**Goal of the exercise**
Write out nothing but the lines from the one containing "Viewport: 561px width, 238px" through the last line below, both included, and without the pictures.

**Information shown**
◆ ◆ ◆ ◆
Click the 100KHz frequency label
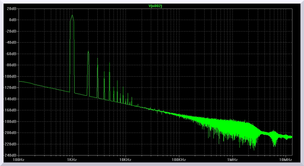 point(179,160)
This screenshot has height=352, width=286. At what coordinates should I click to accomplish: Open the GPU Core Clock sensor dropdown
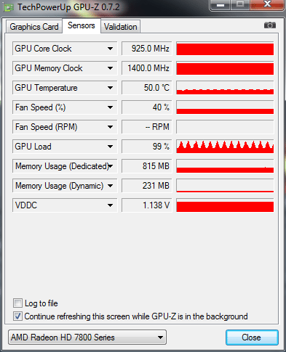tap(110, 49)
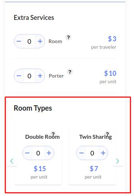Viewport: 134px width, 196px height.
Task: Increase the Room extra service quantity
Action: pos(40,41)
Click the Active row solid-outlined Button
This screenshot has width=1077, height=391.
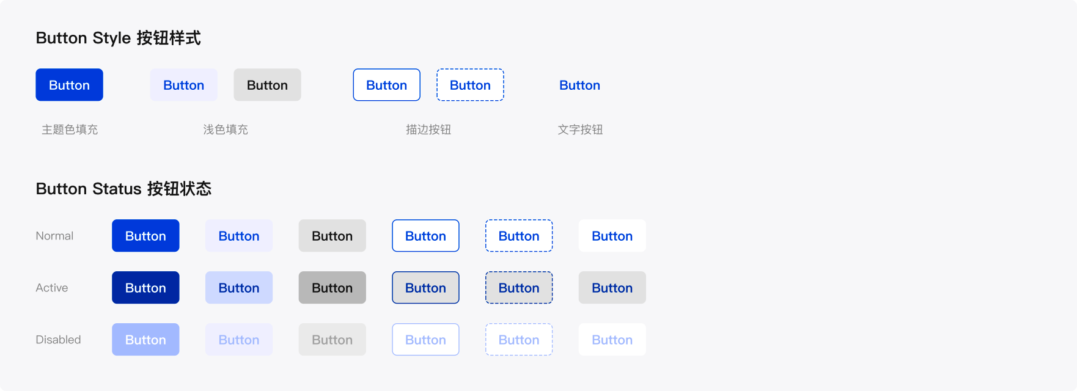(425, 288)
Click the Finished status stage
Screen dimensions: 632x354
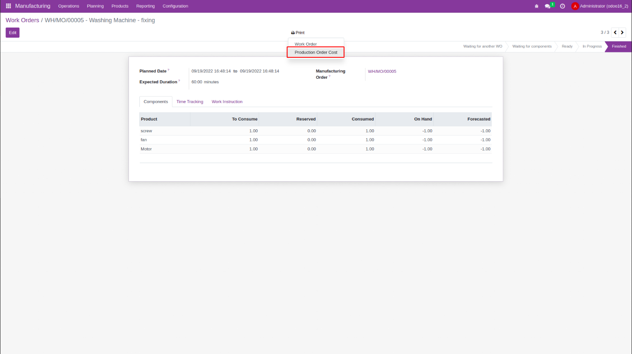pyautogui.click(x=619, y=46)

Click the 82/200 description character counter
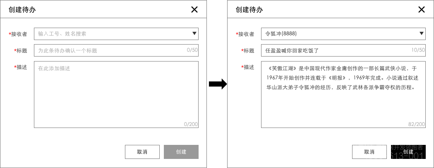point(416,124)
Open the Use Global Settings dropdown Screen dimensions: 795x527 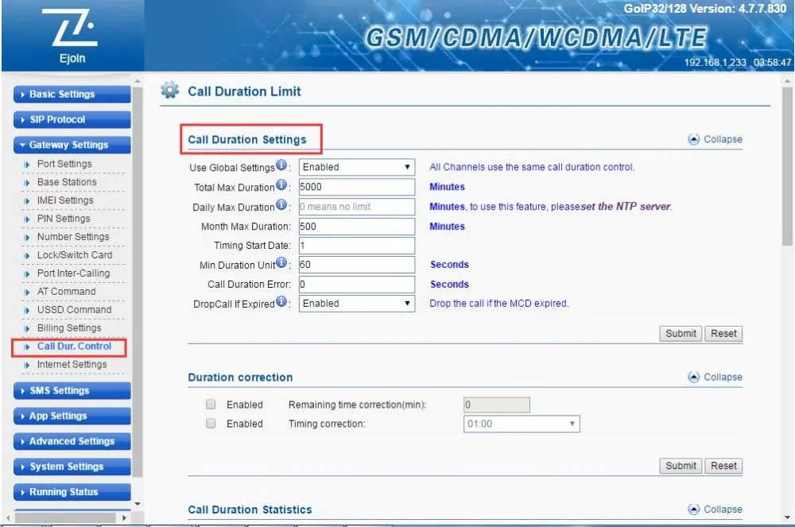356,168
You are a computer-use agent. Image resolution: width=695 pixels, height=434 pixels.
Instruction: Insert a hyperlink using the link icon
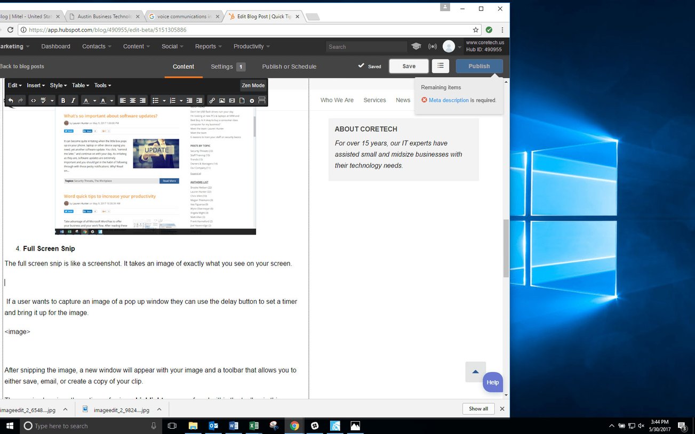pos(212,100)
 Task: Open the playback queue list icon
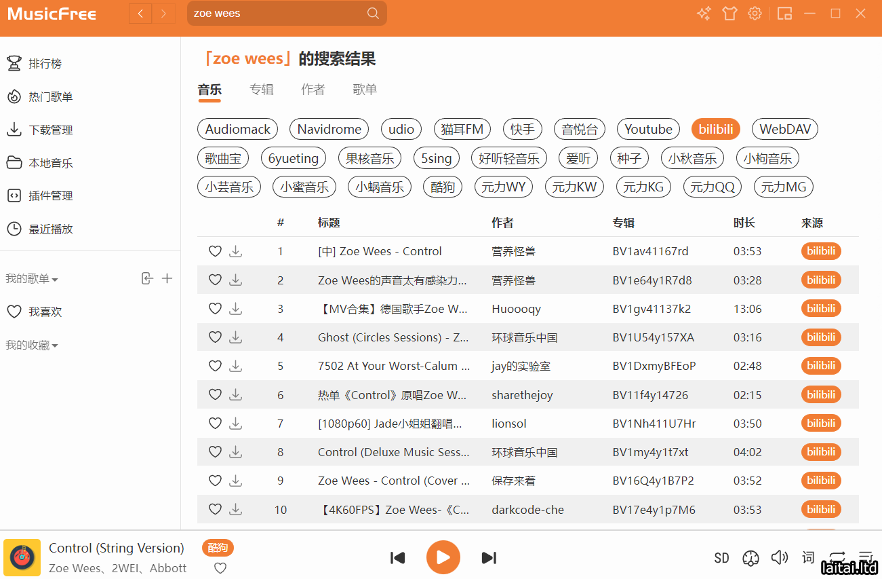tap(866, 557)
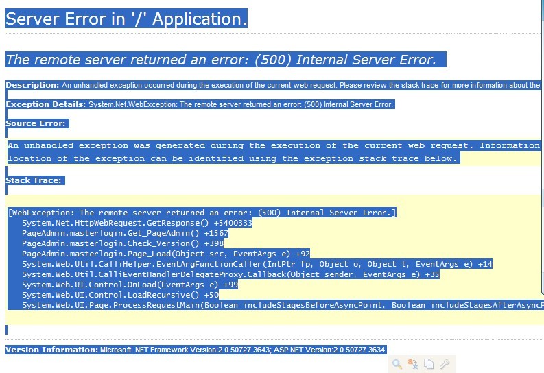
Task: Click the HttpWebRequest.GetResponse() stack line
Action: click(137, 223)
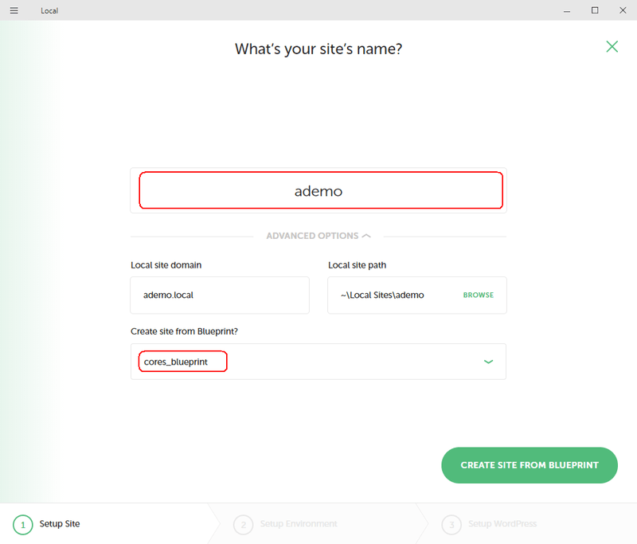Click the site name field showing ademo
The height and width of the screenshot is (544, 637).
tap(319, 190)
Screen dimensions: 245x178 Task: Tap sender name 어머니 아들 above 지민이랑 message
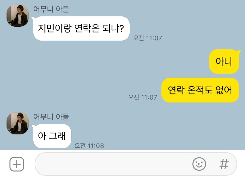point(51,9)
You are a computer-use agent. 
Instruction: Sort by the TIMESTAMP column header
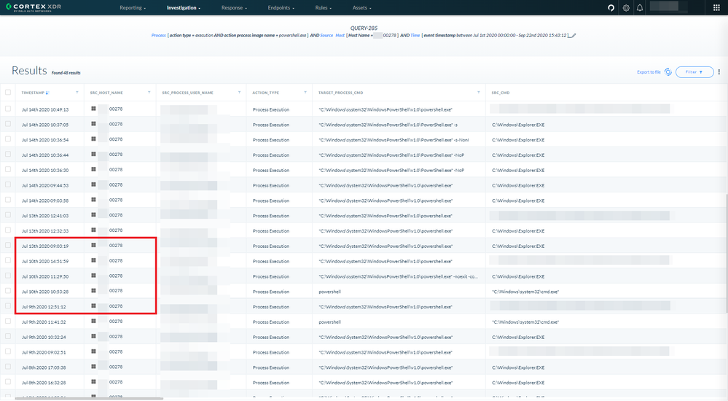coord(34,93)
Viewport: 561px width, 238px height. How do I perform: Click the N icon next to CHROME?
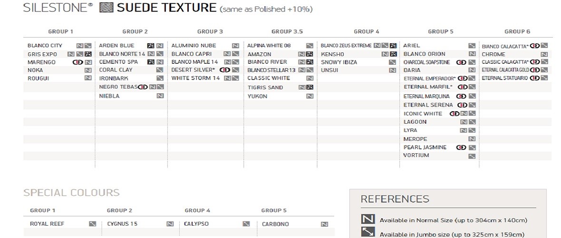tap(544, 54)
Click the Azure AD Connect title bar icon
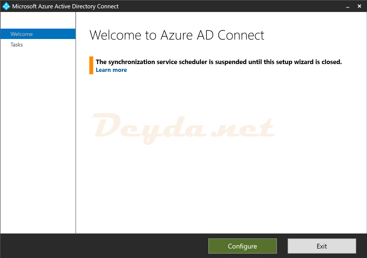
◆ ◆ ◆ ◆
**Task response**
Viewport: 561px width, 238px height. How do I perform: Click the N icon next to CHROME?
tap(544, 54)
Click the Azure AD Connect title bar icon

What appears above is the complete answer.